The writing tips below focus on the technical and creative writing process rather than the business end of things. You can take a few of these writing tips or take them all. And add your own fiction writing tips by leaving a comment.

  1. Read more fiction than you write.
  2. Don’t lock yourself into one genre (in reading or writing). Even if you have a favorite genre, step outside of it occasionally so you don’t get too weighed down by trying to fit your work into a particular category.
  3. Dissect and analyze stories you love from books, movies, and television to find out what works in storytelling and what doesn’t.
  4. Remember the credence of all writers: butt in chair, hands on keyboard.
  5. Don’t write for the market. Tell the story that’s in your heart.
  6. You can make an outline before, during, or after you finish your rough draft. An outline is not necessary, nor is it written in stone, but it can provide you with a roadmap, and that is a mighty powerful tool to have at your disposal.
  7. You don’t always need an outline. Give discovery writing a try.

Task instructions -
• 1. Which sources of stories does the list of fiction writing tips name for dissecting and analyzing? List them all.
• 2. Continue the list of fiction writing tips from the point where it stops.

Given information -
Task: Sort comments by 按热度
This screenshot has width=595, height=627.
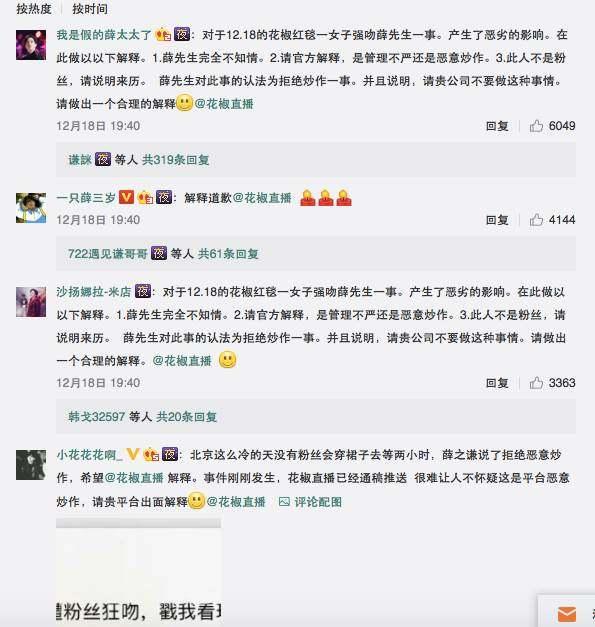Action: [34, 9]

Solved tasks -
• 1. Books, movies, and television.

• 2.
  8. Some of the best fiction comes from real life. Jot down stories that interest you whether you hear them from a friend or read them in a news article.
  9. Real life is also a great source of inspiration for characters. Look around at your friends, family, and coworkers. Magnify the strongest aspects of their personalities and you’re on your way to crafting a cast of believable characters.
  10. Make your characters real through details. A girl who bites her nails or a guy with a limp will be far more memorable than characters who are presented with lengthy head-to-toe physical descriptions.
  11. The most realistic and relatable characters are flawed. Find something good about your villain and something dark in your hero’s past.
  12. Avoid telling readers too much about the characters. Instead, show the characters’ personalities through their actions and interactions.
  13. Give your characters difficult obstacles to overcome. Make them suffer. That way, when they triumph, it will be even more rewarding.
  14. Explore the human condition.
  15. Make sure you understand the three act structure. Every story needs a beginning, a middle, and an end.
  16. Memorize the Hero’s Journey. Use it.
  17. Cultivate a distinct voice. Your narrator should not sound warm and friendly in the first few chapters and then objective and aloof in later chapters. The voice should be consistent and its tone should complement the content of your book.
  18. Give careful consideration to the narrative. Is the story best told in first person or third person? If you’re not sure, write a few pages in each narrative style to see what works best.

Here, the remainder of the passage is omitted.